Other nations, such as Poland, disagreed, holding to their stance that the Eastern and Western nations would never have established relations. 

‘We have been better off without them and we will be better off without them” stated the representative of Poland. Later, they introduced the idea of allying with China stating, ‘‘we need to go to China. We can offer them energy in return for technology… Five years from now we can talk about the chance in cooperating with the USA, but now is not the time.”

In the past, the shaky international relations of the countries in Comecon have inhibited its integration into the world market. Part of this is because they have strived to only trade with other socialist nations. More recently, the taxes and interest rates implemented by the United States have caused the Soviet Union to isolate itself further, trading only within the nations of Comecon. 

The tax impositions of the United States have caused the Soviet Union to seek out China as an ally in trade and technology. China is a neutral party, neither a member of Comecon or the OECD, the Organization for Economic Co-operation and Development founded by Western Nations. Presently, China trades with both the United States and Russia, a careful balance it appears Comecon wishes to change. 

For other socialist countries and diplomats, the answer to relations between the West and East lies in a common goal: the advancement of science. The Soviet Union established itself as highly developed in the field of nuclear physics, having set aside resources for the arms race. However the Secretary of the Council Committee for Scientific and Technological Cooperation admitted their failure to engage in research with foreign scientists has resulted in stagnation. They stressed the desire to work with the Western Nations scientists in such fields.

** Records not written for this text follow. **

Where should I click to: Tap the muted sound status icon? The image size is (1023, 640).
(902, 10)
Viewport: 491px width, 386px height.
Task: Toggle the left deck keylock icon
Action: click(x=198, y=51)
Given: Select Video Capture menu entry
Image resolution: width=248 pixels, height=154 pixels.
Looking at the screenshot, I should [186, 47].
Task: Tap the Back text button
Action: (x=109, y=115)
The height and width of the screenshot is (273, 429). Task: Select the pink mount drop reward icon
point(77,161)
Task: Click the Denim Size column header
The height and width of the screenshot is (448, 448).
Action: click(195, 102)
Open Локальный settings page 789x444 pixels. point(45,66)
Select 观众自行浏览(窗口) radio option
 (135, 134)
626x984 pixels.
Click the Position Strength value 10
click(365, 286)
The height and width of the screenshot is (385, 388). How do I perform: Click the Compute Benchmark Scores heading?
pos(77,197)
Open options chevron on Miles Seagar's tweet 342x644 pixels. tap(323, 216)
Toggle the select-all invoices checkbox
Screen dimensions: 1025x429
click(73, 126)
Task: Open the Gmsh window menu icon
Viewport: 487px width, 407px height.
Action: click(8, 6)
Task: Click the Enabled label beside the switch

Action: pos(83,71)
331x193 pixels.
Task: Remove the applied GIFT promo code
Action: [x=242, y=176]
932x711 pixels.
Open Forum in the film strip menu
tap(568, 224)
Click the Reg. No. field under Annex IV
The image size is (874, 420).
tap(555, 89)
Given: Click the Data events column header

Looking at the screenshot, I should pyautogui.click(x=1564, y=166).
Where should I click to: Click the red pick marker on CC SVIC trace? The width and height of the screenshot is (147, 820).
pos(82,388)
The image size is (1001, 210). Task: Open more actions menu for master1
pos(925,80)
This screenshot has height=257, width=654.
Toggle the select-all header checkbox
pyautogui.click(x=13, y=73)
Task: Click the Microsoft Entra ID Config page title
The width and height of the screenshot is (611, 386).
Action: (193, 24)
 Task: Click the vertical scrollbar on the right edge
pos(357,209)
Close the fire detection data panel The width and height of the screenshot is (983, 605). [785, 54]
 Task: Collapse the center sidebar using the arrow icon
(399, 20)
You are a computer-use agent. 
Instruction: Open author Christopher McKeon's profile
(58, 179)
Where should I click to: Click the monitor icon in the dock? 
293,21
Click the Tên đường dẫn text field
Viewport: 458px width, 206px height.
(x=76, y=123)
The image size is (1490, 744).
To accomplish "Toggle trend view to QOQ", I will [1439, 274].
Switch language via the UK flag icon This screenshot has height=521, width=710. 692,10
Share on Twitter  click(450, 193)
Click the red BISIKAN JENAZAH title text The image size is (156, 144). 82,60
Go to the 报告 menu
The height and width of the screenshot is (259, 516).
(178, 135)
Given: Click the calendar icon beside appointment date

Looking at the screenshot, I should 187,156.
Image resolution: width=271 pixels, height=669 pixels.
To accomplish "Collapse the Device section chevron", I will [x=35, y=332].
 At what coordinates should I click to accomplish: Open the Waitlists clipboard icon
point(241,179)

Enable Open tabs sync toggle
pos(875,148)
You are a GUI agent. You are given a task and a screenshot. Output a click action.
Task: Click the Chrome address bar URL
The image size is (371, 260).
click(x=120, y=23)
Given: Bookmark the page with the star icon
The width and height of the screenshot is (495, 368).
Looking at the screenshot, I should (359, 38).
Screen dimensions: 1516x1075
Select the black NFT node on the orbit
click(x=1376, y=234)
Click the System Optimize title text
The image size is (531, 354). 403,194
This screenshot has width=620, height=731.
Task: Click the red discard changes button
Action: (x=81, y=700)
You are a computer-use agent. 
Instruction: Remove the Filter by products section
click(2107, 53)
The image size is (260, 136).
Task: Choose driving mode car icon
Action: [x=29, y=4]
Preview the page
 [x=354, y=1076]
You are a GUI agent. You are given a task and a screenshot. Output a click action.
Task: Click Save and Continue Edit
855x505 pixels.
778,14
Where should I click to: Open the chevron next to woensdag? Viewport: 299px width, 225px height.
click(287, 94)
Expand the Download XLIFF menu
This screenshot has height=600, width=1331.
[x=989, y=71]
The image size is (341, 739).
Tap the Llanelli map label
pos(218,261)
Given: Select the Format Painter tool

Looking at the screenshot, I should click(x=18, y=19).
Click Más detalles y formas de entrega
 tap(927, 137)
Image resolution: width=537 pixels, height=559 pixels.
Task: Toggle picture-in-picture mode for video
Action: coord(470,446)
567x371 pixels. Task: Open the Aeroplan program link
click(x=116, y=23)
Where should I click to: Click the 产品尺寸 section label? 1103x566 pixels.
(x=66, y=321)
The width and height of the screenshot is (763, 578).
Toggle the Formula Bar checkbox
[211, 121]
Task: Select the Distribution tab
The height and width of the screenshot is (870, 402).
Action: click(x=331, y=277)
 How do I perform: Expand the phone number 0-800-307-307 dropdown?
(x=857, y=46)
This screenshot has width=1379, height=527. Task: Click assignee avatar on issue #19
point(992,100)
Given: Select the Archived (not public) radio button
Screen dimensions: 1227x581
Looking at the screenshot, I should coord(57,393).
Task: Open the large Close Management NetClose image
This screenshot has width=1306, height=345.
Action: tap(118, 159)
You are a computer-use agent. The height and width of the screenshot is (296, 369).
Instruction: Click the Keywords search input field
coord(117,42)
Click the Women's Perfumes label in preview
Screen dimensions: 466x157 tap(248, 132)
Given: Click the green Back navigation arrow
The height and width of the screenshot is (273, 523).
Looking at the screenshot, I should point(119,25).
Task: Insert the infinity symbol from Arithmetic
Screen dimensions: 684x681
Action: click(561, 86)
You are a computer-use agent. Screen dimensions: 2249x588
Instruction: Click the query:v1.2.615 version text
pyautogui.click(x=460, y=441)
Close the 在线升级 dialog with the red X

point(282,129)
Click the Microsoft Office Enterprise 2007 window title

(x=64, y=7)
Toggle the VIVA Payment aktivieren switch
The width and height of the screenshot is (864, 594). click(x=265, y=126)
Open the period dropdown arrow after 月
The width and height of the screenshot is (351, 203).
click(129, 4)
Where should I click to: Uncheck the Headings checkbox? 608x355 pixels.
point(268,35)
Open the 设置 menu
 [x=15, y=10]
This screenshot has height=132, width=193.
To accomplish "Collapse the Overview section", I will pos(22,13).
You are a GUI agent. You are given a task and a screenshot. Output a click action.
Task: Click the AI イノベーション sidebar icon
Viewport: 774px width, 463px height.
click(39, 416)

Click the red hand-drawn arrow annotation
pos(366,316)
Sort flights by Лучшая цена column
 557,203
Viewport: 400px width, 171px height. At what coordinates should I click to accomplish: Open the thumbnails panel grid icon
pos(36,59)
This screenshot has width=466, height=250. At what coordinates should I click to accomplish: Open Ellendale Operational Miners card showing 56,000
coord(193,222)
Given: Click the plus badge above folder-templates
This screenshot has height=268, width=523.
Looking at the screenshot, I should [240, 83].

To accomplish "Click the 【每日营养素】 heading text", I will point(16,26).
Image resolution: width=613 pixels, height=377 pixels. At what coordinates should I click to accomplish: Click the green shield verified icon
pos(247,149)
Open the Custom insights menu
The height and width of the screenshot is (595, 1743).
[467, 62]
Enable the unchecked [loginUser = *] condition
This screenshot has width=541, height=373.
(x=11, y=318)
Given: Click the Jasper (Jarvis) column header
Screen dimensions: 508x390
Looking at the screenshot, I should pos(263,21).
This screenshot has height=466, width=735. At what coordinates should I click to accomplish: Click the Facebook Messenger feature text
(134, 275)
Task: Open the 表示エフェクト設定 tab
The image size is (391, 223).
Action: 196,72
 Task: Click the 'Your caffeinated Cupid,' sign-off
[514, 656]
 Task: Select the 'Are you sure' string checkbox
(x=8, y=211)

Such trades in technology have occurred in the past, with Ukraine stating, “we are one of the largest technological trading powers of the USA going on for years”. This was in reference to specifically energy technology. This proof of possible trades and international relations between the East and the West holds the promise for the future. 

Only a day into the Comecon summit, it is clear the socialist nations are torn as to their stance on relations with Western society. The ways of the past and the science of the future are at angry contrast with other. The conclusion of their discussions will affect their future international relations.